Creating a reference to a tensor for gradient backprop without holding onto its data

leowalkling · October 22, 2018, 4:00pm

Hi,

for a custom Function implementing the straight-through estimator, I am using something like this:

def f1(x, vectors):
  ...

class _Straight_Through_Index(Function):
  @staticmethod
  def forward(ctx, x, vectors):
    vec_inds = f1(x, vectors)
    result = vectors[vec_inds]
    ctx.save_for_backward(result, vectors)
    return result

  @staticmethod
  def backward(ctx, grad_out):
    result, vectors = ctx.saved_tensors
    return grad_out, grad([result], [vectors], grad_out)[0]

Now I would like to avoid holding onto the data of result and vectors by save_for_backward, since I only need the reference for calling torch.autograd.grad.
I believe it would be possible (but hacky) to do

partial_ref_to_vectors = vectors.clone()
partial_ref_to_vectors.data.set_()
...
grad([result], [partial_ref_to_vectors], grad_out)

and the same could be done for result.

The need for this becomes larger if multiple operations like these are used subsequently.

Does anyone have advice on whether there is a more straightforward or safer way to implement this and whether the hack below should be avoided?

Best regards

Records supplied –
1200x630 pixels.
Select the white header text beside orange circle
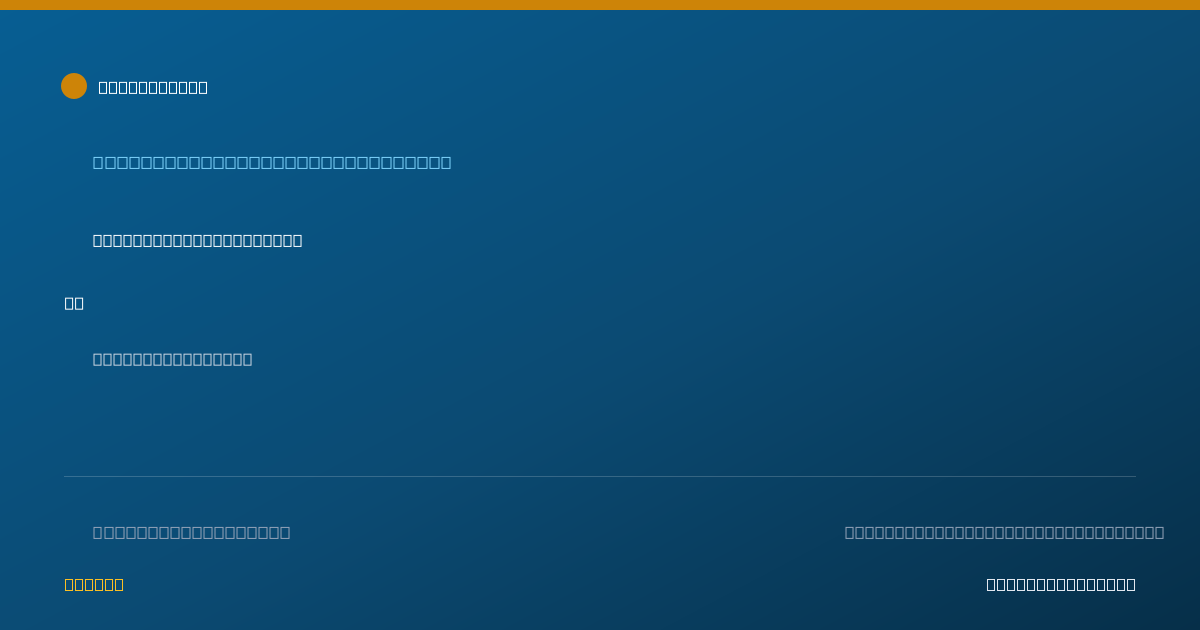coord(153,87)
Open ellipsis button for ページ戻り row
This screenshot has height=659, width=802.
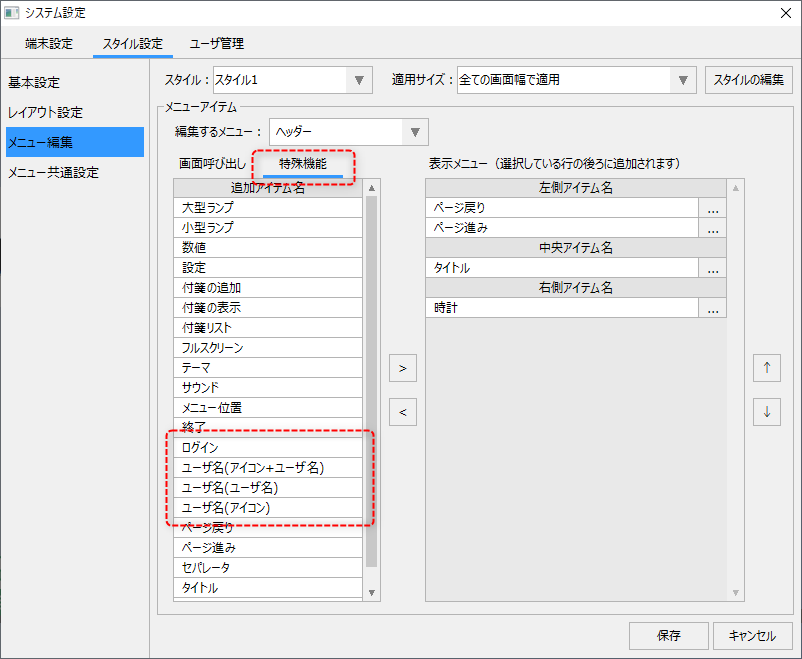tap(712, 208)
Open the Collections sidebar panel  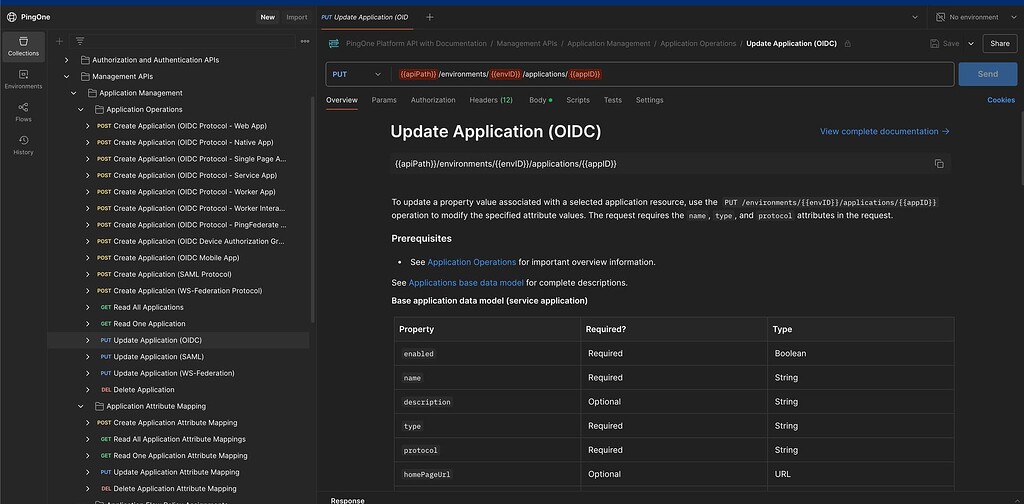tap(23, 45)
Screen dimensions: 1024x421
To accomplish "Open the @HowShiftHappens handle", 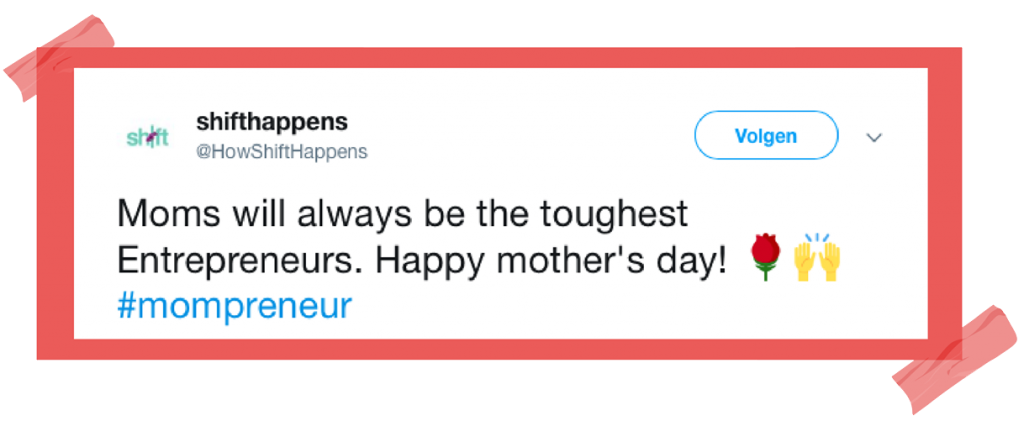I will coord(281,152).
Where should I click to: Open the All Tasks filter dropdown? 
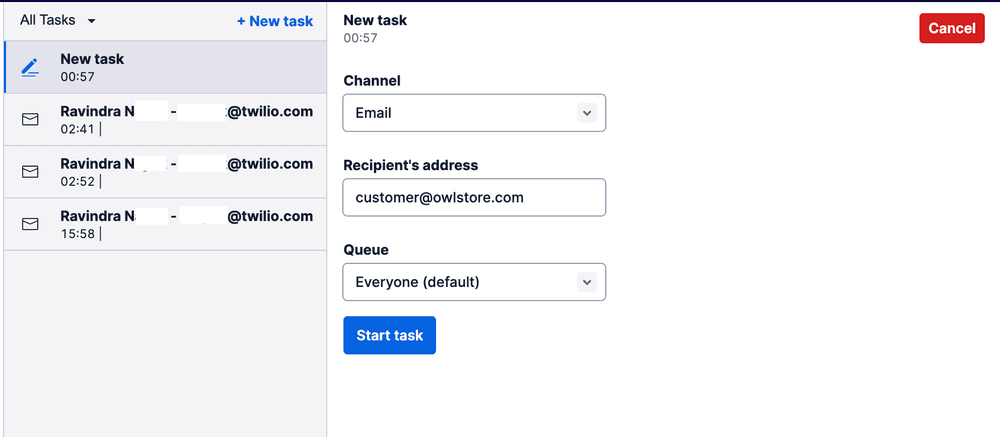pyautogui.click(x=57, y=20)
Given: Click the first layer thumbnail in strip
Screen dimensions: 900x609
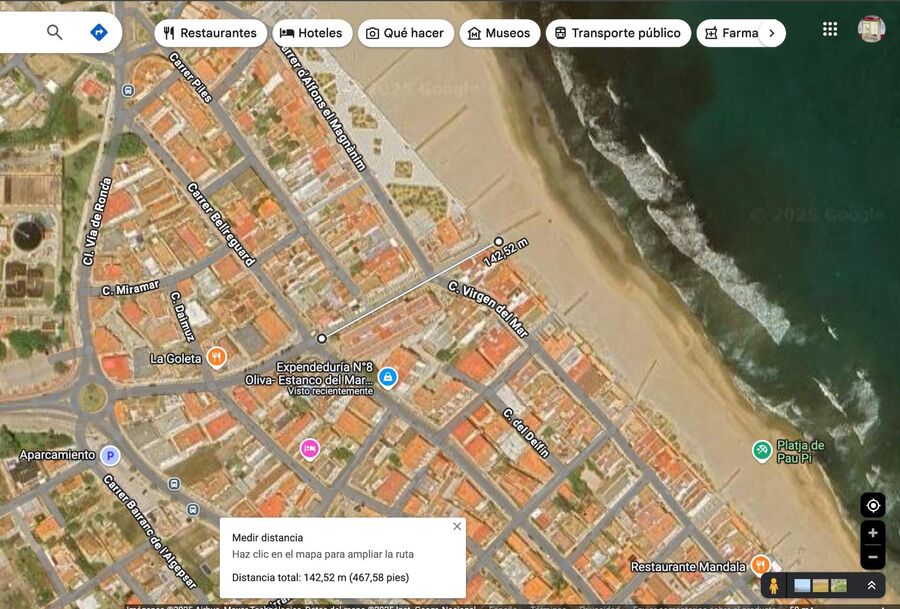Looking at the screenshot, I should 802,585.

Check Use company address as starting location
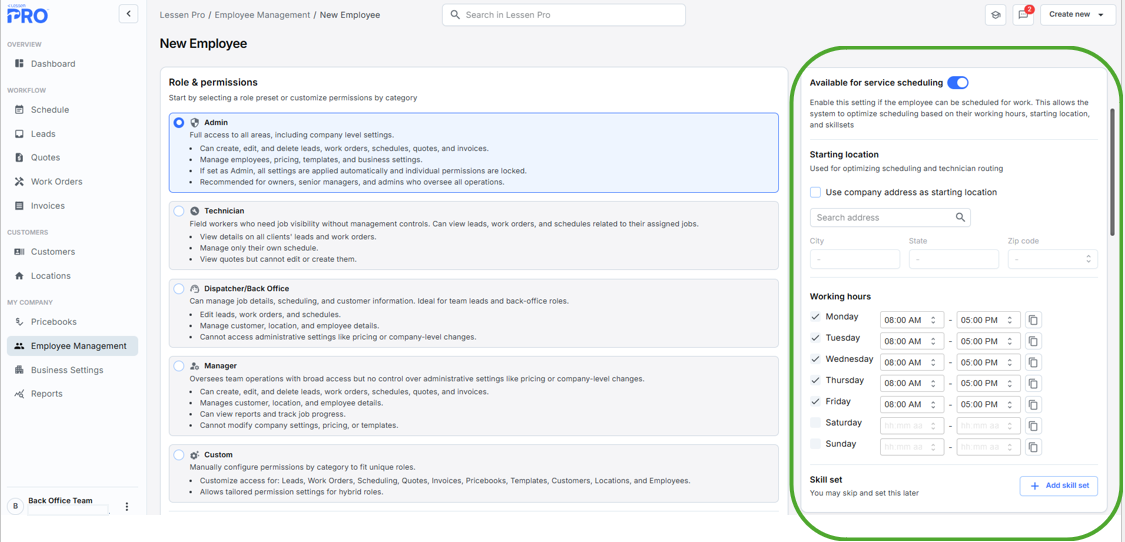(816, 192)
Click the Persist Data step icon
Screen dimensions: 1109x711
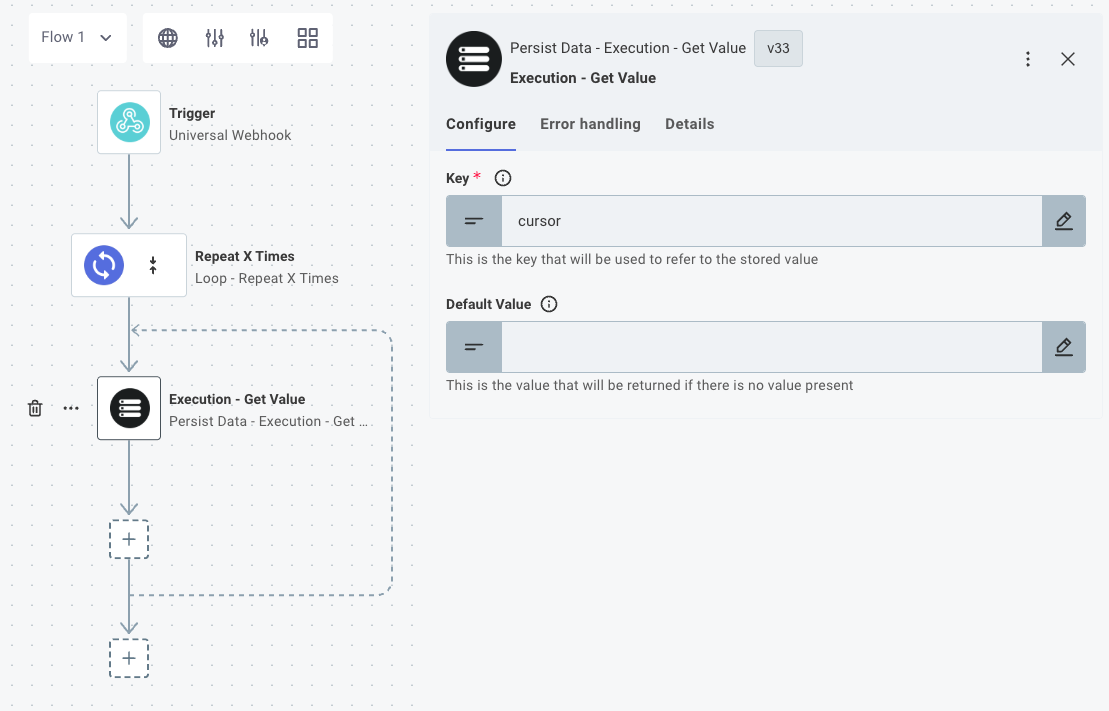[x=128, y=408]

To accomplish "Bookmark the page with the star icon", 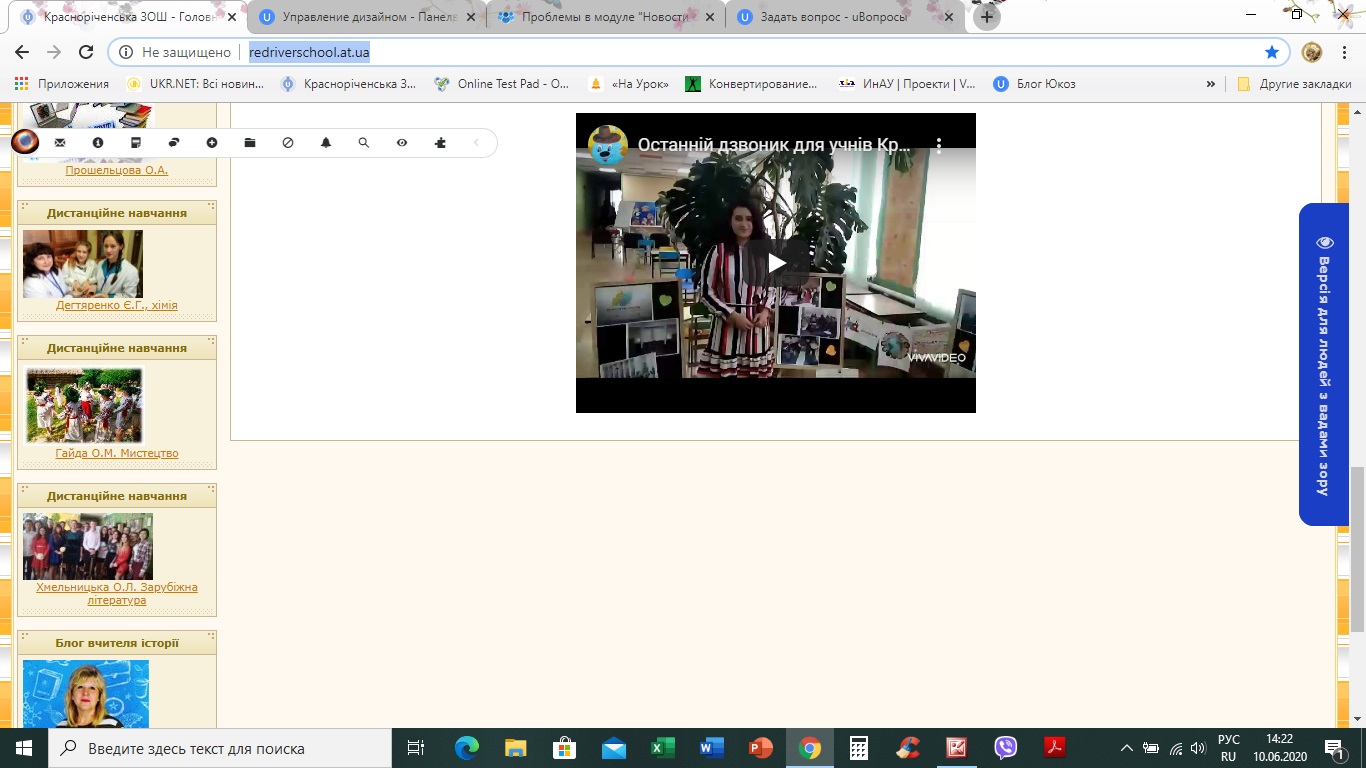I will coord(1271,52).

Task A – List every name defined with "def" in the first code block of the forum post.
Task B – Reproduce the stretch of the forum post from "Now I would" through "done for result." word for word.
Task C –
Answer these questions about the forum post:
(i) What estimator does the custom Function implement?
(ii) According to the poster, what makes the need to avoid holding onto the data grow larger?
(iii) On what date was the forum post written?

Written answer A – f1, forward, backward

Written answer B –
Now I would like to avoid holding onto the data of result and vectors by save_for_backward, since I only need the reference for calling torch.autograd.grad.
I believe it would be possible (but hacky) to do

partial_ref_to_vectors = vectors.clone()
partial_ref_to_vectors.data.set_()
...
grad([result], [partial_ref_to_vectors], grad_out)

and the same could be done for result.

Written answer C –
(i) The straight-through estimator.
(ii) Using multiple operations like these one after another.
(iii) October 22, 2018.